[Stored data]

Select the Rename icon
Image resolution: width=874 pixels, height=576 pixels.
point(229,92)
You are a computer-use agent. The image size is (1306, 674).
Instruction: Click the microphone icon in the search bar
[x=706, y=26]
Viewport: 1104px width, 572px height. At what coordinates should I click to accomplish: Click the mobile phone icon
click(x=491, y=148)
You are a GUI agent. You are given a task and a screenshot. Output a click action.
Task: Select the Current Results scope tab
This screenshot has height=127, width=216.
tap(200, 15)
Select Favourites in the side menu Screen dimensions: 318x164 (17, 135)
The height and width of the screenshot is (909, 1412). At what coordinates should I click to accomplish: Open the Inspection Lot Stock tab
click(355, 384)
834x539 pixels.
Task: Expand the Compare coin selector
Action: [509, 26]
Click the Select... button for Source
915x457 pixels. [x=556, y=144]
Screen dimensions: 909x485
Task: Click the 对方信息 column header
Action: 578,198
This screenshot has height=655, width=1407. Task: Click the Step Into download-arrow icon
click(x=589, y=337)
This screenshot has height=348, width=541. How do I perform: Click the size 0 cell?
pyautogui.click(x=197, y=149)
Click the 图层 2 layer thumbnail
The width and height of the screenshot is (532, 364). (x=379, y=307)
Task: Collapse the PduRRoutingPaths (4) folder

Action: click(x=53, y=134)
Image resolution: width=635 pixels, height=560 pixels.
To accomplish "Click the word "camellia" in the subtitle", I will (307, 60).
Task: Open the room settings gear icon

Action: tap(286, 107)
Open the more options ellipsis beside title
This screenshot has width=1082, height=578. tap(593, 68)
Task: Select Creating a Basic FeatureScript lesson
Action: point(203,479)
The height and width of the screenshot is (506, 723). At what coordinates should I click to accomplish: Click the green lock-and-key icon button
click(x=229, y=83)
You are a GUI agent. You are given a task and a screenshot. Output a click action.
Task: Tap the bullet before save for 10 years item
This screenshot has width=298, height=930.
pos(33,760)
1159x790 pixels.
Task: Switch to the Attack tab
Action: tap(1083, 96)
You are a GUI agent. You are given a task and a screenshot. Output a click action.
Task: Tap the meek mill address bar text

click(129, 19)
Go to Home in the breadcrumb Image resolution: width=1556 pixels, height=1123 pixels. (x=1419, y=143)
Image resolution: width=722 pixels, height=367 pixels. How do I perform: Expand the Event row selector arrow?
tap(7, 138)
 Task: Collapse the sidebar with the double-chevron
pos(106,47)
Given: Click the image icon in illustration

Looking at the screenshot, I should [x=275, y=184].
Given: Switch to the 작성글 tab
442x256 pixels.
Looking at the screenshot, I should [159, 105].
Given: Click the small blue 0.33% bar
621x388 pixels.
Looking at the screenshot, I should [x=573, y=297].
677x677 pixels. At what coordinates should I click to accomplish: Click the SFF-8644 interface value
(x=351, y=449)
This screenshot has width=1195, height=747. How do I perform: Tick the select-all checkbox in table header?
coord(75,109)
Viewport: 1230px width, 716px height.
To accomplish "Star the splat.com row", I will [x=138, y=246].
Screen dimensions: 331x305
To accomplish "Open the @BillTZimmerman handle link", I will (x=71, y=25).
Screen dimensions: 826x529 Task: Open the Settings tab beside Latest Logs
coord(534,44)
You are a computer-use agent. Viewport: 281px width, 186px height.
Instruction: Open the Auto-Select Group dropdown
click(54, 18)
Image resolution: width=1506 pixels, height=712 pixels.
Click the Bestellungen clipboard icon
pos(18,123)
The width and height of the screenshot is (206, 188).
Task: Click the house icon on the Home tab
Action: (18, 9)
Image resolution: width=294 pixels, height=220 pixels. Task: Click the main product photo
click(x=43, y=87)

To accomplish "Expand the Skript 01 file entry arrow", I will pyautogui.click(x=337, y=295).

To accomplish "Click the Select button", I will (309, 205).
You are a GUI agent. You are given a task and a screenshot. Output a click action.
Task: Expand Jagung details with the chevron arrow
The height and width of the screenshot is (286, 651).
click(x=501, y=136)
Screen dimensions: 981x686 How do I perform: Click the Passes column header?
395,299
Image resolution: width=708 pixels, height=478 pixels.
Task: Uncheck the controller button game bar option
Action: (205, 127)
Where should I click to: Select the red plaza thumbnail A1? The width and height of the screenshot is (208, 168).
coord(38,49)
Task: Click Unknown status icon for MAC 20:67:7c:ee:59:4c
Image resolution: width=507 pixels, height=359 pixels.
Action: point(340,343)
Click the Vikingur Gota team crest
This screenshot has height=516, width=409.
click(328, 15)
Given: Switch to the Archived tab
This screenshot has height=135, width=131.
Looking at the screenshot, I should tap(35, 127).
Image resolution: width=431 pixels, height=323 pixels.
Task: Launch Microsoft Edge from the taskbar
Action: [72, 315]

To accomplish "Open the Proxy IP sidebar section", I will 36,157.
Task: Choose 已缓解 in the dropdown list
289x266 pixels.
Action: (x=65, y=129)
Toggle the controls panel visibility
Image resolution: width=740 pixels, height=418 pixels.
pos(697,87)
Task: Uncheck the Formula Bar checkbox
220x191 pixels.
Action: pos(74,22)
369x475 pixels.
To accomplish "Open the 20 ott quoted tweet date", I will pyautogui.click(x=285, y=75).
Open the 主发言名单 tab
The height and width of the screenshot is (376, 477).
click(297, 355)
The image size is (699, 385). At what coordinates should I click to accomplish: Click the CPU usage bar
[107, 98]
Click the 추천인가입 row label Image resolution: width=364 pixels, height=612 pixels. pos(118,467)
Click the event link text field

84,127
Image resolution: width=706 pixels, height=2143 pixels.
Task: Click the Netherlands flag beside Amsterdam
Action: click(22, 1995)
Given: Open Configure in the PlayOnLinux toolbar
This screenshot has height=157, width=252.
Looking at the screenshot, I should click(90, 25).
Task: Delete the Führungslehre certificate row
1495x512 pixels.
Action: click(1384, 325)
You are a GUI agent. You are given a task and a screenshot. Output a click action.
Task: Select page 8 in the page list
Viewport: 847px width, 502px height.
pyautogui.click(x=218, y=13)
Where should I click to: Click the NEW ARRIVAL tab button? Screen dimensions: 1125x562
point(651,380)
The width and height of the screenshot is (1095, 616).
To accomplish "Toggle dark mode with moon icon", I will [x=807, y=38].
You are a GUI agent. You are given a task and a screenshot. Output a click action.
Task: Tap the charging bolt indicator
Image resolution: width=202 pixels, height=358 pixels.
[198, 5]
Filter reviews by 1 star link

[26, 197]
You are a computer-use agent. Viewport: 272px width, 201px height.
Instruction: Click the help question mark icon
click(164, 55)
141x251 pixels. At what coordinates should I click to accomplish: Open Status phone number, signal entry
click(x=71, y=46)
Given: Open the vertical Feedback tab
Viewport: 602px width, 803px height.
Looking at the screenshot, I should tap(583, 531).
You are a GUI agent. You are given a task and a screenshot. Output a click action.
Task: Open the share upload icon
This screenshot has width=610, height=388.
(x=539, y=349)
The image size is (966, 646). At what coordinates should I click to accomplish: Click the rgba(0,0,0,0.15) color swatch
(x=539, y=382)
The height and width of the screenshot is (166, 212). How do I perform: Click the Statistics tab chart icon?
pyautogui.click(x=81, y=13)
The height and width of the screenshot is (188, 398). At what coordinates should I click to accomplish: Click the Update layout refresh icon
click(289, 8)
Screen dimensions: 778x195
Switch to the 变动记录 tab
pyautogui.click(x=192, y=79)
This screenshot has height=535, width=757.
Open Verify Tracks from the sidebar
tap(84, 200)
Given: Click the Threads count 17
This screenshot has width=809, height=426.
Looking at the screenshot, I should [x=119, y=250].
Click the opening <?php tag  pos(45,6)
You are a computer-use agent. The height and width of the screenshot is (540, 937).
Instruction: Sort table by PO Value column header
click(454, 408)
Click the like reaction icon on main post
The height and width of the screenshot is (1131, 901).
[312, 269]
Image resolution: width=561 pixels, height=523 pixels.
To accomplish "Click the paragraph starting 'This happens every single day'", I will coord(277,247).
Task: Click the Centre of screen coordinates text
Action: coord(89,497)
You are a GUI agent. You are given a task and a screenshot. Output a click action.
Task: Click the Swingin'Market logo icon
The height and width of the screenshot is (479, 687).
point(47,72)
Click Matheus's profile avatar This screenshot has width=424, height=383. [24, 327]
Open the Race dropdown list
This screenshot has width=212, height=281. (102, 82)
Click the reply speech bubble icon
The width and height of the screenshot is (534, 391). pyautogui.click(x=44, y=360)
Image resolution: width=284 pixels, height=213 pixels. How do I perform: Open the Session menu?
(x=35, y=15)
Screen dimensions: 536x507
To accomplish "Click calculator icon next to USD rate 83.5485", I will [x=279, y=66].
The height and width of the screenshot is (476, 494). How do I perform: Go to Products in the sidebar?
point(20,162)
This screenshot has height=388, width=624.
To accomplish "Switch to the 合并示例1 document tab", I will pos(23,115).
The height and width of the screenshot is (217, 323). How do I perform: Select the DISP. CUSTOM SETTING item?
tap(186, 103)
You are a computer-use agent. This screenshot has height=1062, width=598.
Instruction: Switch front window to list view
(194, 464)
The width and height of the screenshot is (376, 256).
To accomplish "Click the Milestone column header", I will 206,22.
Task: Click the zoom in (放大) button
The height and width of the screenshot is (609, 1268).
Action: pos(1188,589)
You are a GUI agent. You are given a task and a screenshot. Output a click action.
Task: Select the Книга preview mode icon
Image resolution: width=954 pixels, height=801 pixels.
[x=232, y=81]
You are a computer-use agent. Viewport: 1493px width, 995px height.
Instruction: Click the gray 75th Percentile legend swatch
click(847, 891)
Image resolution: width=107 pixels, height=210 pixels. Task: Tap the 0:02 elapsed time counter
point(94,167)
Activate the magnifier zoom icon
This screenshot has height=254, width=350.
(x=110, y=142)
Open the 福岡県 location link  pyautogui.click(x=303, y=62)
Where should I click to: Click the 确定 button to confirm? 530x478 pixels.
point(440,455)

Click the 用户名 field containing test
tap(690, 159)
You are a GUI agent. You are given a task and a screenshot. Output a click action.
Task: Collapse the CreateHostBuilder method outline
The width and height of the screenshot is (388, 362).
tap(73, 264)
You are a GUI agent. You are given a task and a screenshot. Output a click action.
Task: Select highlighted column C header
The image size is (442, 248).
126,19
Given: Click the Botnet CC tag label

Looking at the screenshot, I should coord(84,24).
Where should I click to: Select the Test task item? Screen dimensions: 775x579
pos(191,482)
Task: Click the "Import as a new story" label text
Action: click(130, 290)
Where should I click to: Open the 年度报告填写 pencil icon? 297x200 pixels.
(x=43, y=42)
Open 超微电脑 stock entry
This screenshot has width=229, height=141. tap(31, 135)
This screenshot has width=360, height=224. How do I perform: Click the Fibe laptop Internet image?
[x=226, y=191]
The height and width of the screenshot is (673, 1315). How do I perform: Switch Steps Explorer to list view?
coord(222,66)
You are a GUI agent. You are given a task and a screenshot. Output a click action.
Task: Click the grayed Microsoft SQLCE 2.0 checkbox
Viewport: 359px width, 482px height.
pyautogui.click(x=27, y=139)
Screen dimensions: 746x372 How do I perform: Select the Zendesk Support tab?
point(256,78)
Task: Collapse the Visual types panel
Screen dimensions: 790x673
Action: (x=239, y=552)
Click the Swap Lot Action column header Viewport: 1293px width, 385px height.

* _EXERCISE OBJECTIVE_: All that should be written out is the stretch of lines above between the one holding "Task: Click the zoom in (放大) button" and the one holding "Task: Select the Книга preview mode icon", inclusive, exactly as given.

* _TASK OUTPUT_:
Task: Click the zoom in (放大) button
The height and width of the screenshot is (609, 1268).
Action: pos(1188,589)
You are a GUI agent. You are given a task and a screenshot. Output a click action.
Task: Select the Книга preview mode icon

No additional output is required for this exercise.